Let me tell you what actually happened with Figma. You probably haven’t heard of it, but your design team definitely has. Adobe tried buying them for $20 billion back in 2022, but regulators said no thanks. So Figma went public on its own—and it became the perfect case study in how IPO structures are rigged.
Figma priced at $33 and opened at $115. Everyone went nuts. But buried in the fine print of their lockup agreement was a little detail almost nobody read: if the stock traded 25% above the IPO price for five consecutive days, insiders could sell early instead of waiting the standard six months.
The stock opened 158% above that threshold. Boom—lockup triggered on Day 1. By day 36, the people who actually understood the structure were selling at $80 while retail investors were still buying. Eight months later? Figma was at $22. Down 81% from the peak.
That wasn’t a failed IPO. That was the playbook.
And now they’re running it again—except this time with SpaceX, Anthropic, and OpenAI. We’re talking about $3 trillion in combined valuations. Every single one of these deals is virtually guaranteed to use the same structural setup that took Figma from $115 to $22.
Here’s the brutal truth: when you buy at the IPO open, you’re not making a smart investment. You’re providing “exit liquidity” for people who got in a decade ago. You’re the sucker at the poker table.
So where’s the actual money?
First, don’t buy at the open. That pop? That’s the gift to insiders. By the time you click “buy,” it’s already been delivered.
Second—and this is what most investors miss—buy the family, not the headline. Every AI IPO has publicly traded proxies you can buy right now. SpaceX has Alphabet (which owns 6.11% of the company). Anthropic has Amazon and Nvidia. OpenAI has Microsoft. These are the picks and shovels—the companies that make the infrastructure these AI giants need to function.

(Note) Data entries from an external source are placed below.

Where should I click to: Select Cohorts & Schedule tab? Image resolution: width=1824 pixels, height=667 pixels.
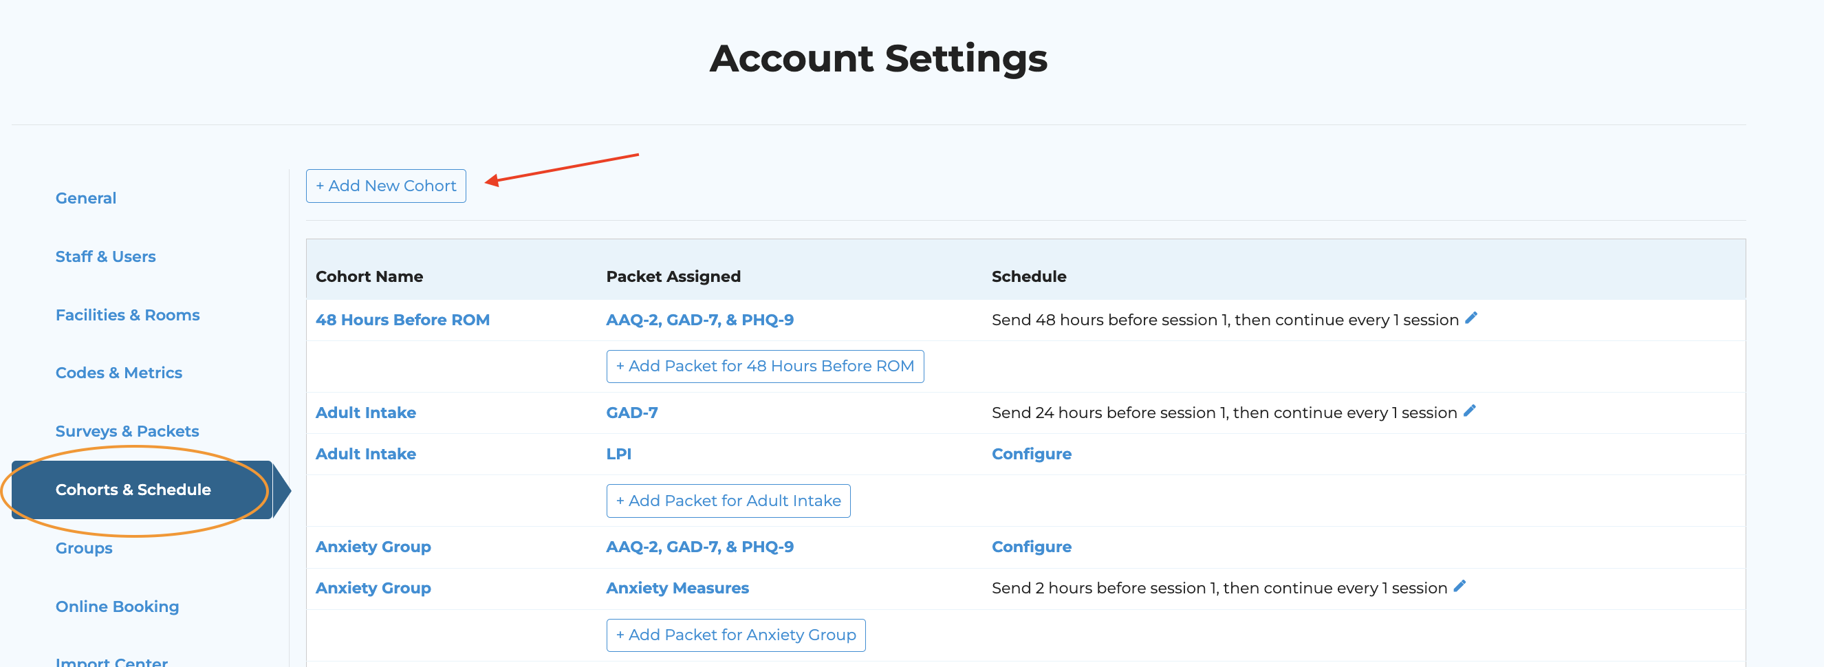coord(133,490)
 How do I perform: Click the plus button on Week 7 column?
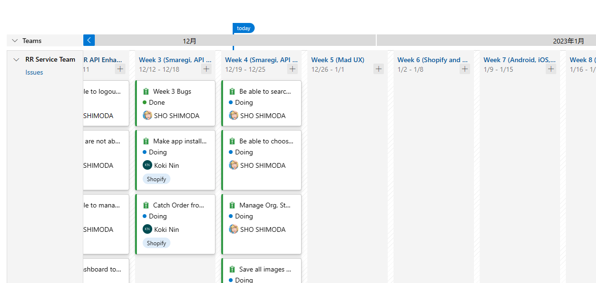551,69
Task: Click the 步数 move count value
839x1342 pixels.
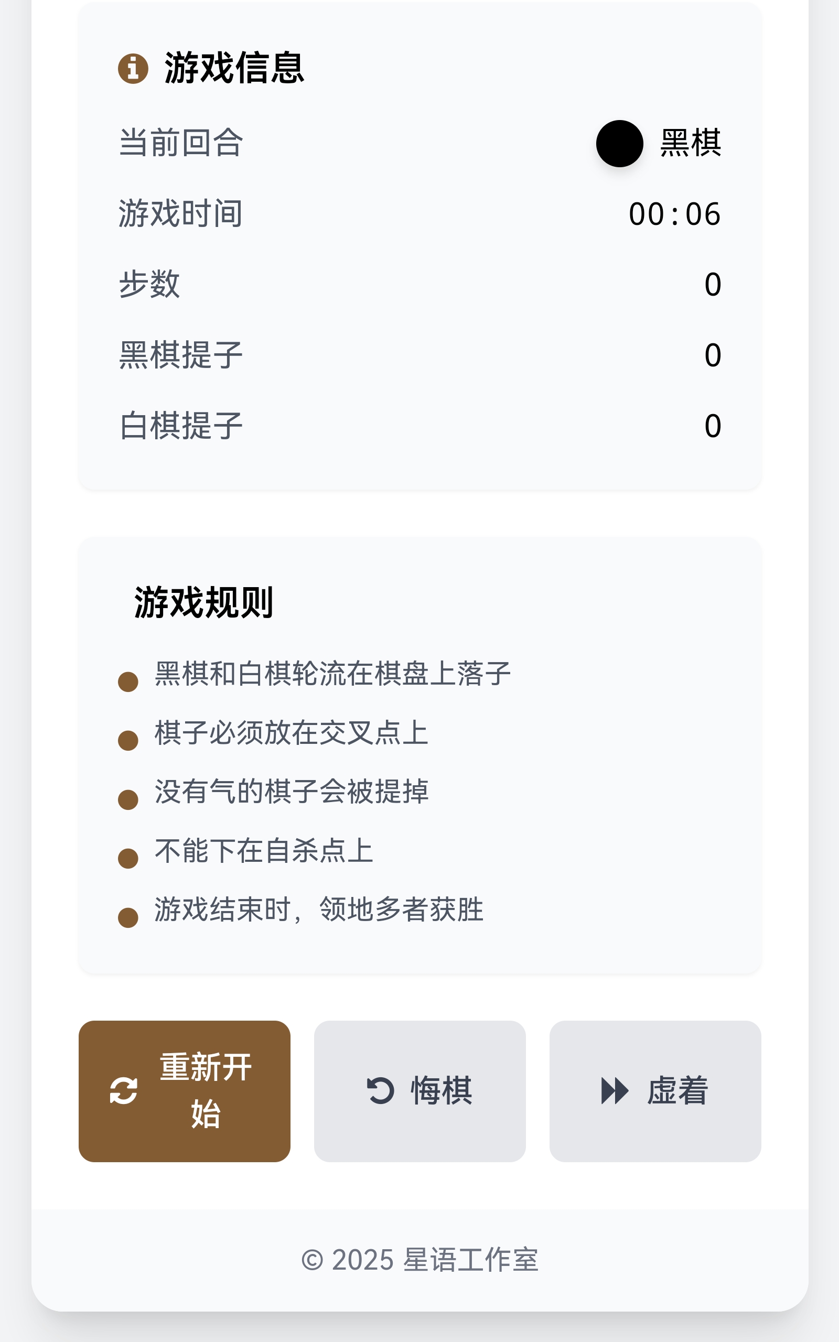Action: 712,284
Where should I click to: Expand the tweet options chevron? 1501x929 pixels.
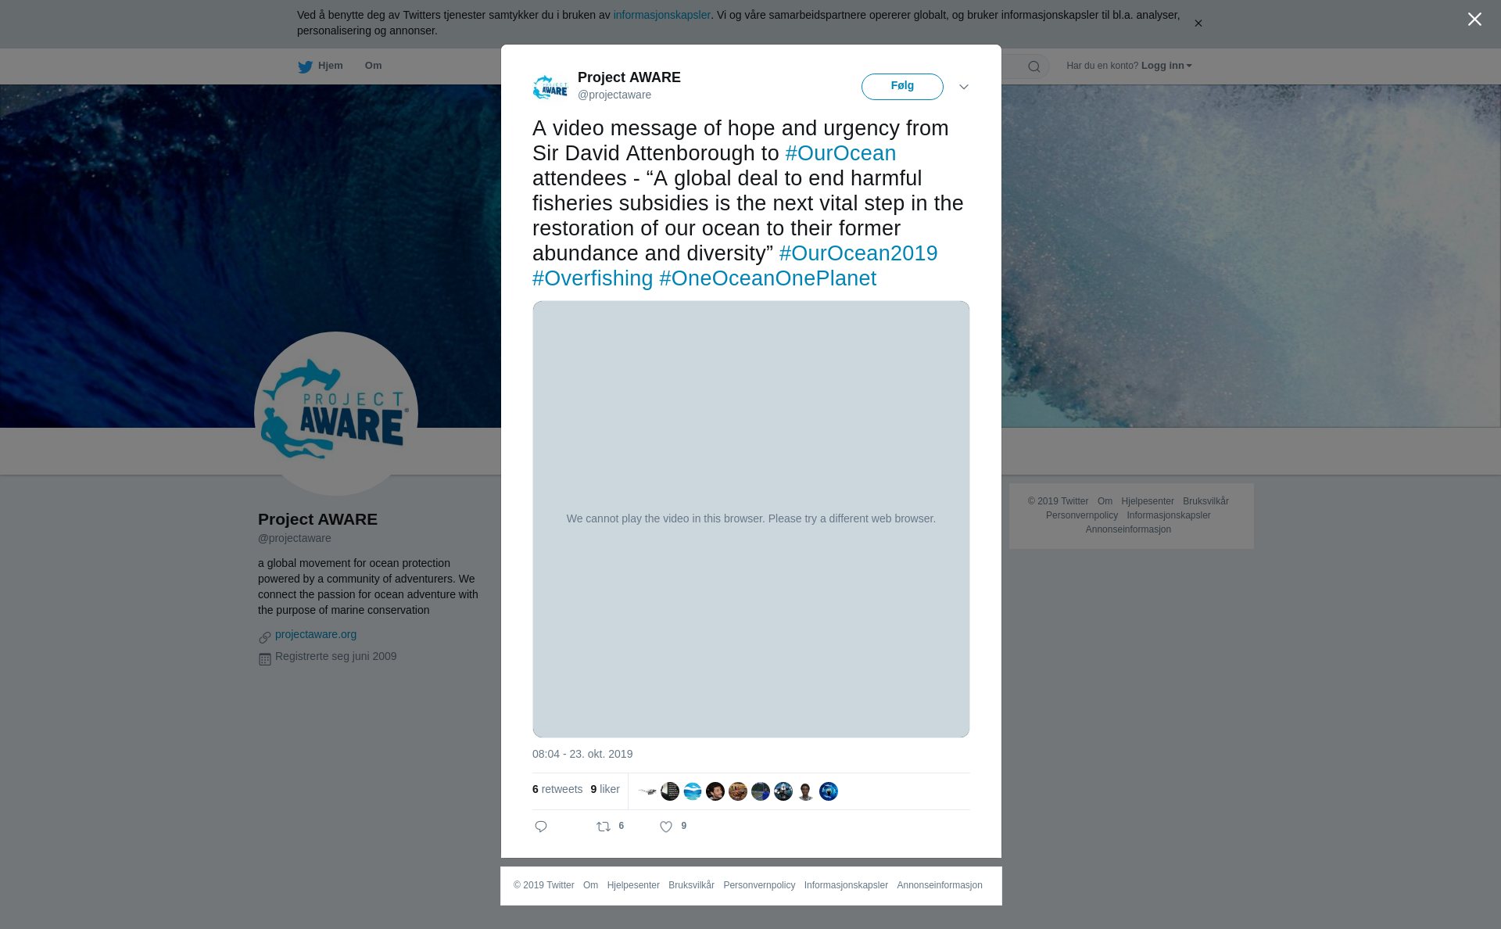click(964, 87)
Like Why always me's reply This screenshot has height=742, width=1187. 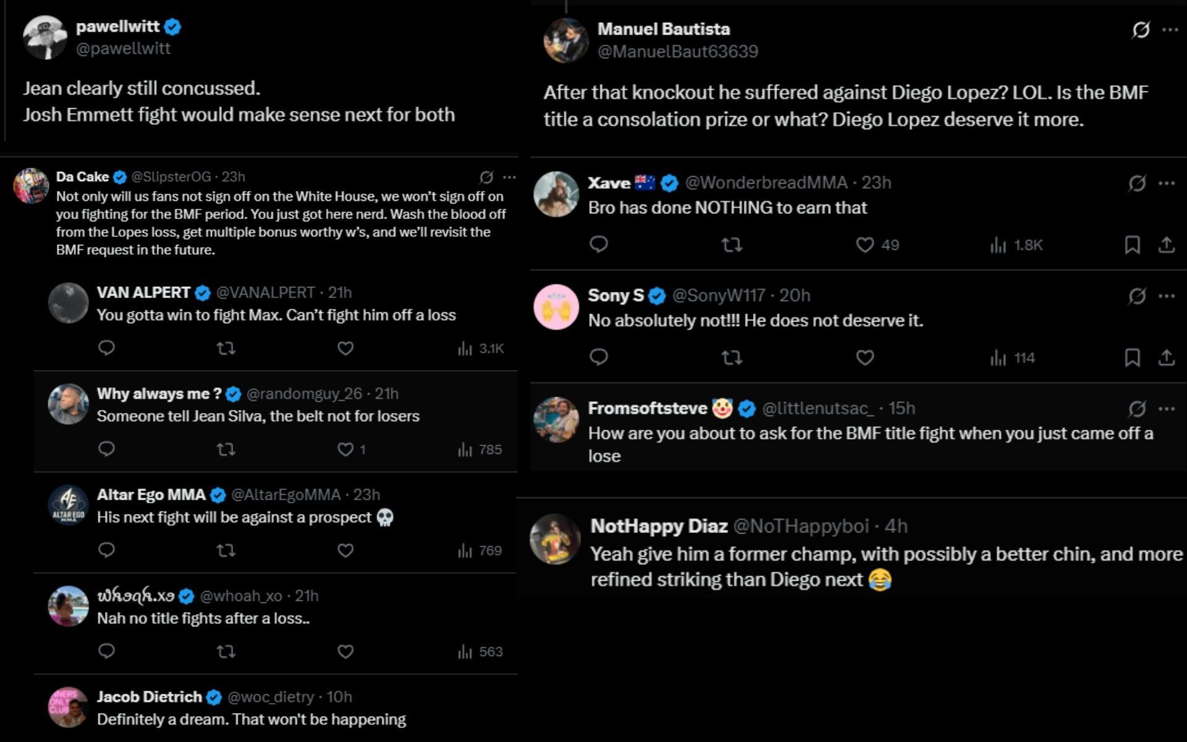(x=345, y=450)
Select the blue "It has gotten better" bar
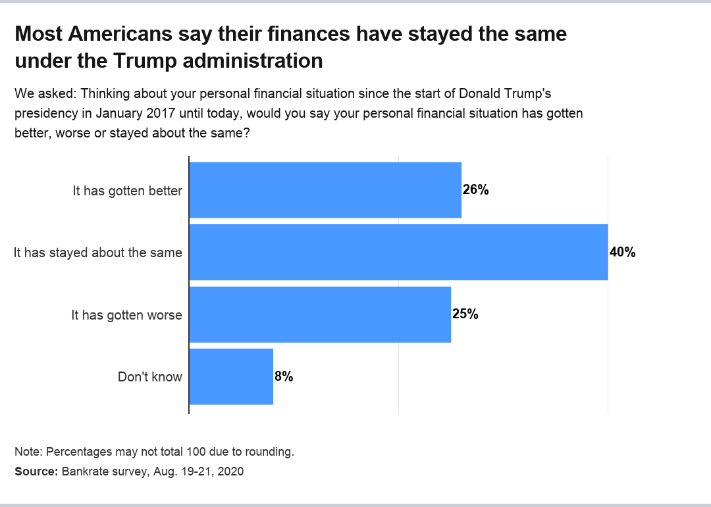Viewport: 711px width, 507px height. [325, 190]
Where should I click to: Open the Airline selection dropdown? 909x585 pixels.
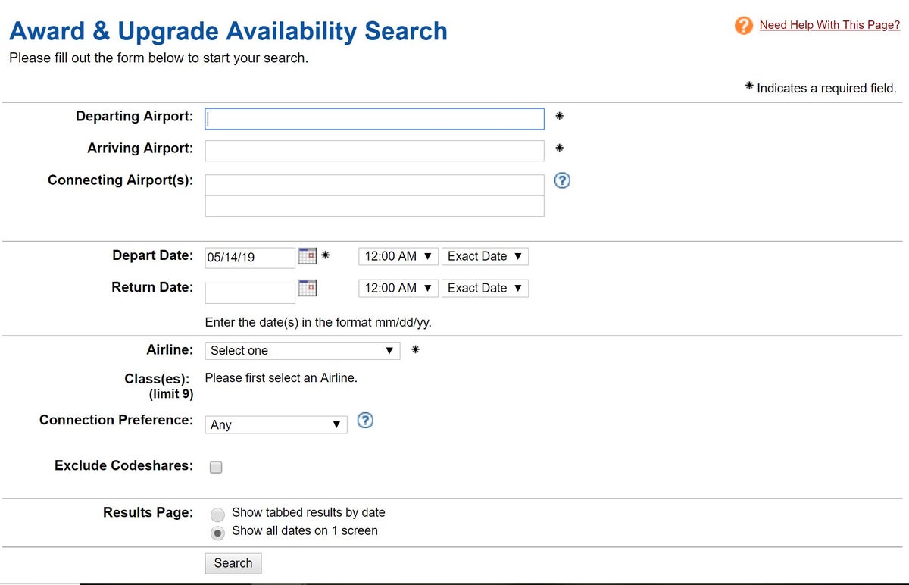point(302,350)
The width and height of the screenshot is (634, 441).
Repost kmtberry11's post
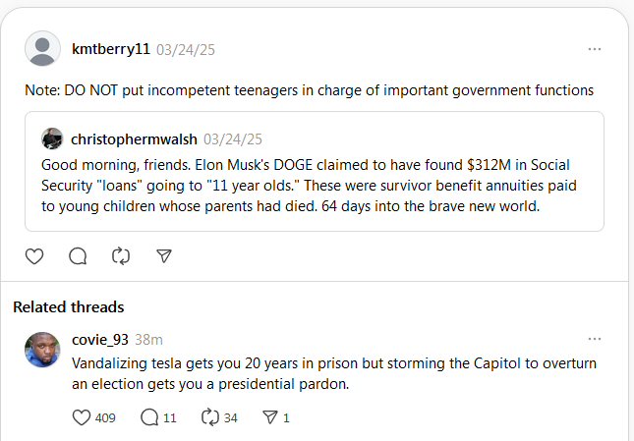(x=121, y=256)
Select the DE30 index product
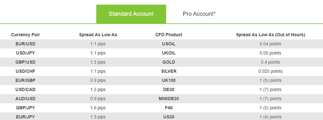Screen dimensions: 323x120 (x=169, y=90)
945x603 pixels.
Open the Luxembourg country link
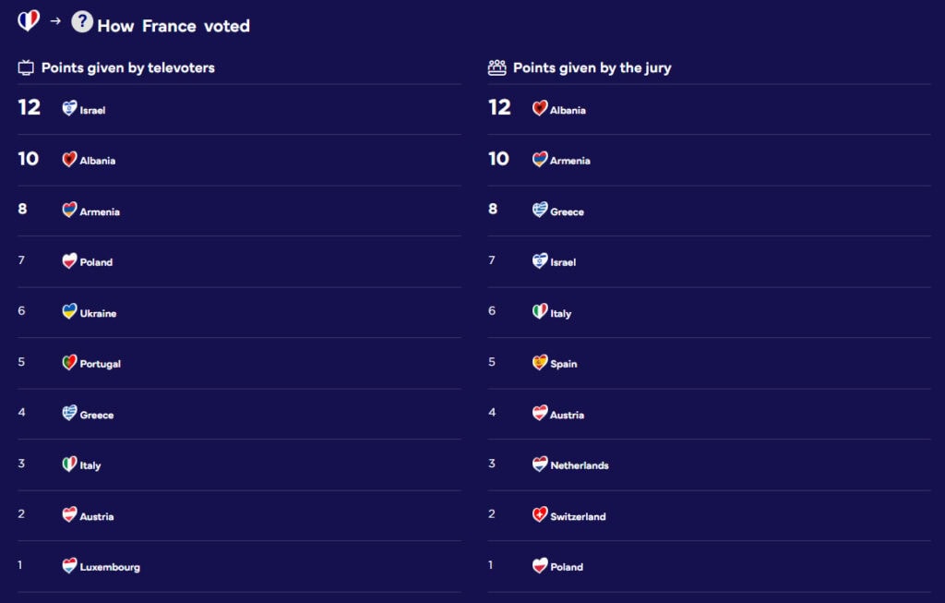[x=110, y=567]
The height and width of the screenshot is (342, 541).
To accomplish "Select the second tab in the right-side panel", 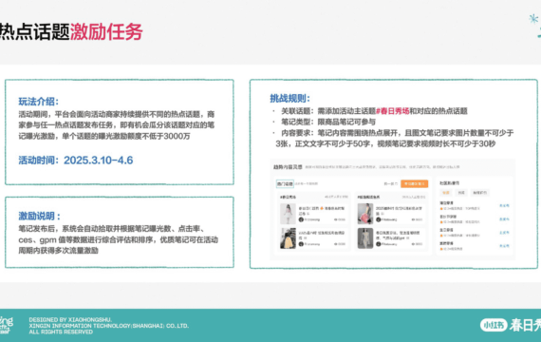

No lockup risk. No allocation problem. No premium built on a float that was intentionally tiny.
Third, watch the lockup calendar. Once a company goes public, the most important dates aren’t earnings—they’re lockup expirations. That’s when insider selling hits and the stock finally trades at something closer to reality.
Cerebras was the dress rehearsal. SpaceX is the main event. The institutions already know what’s coming and have their allocations lined up. They’ll be the sellers on Day 1.
The real trade isn’t waiting for the bell. It’s already happening in the supply chain and proxy stocks. That’s where the smart money is moving right now.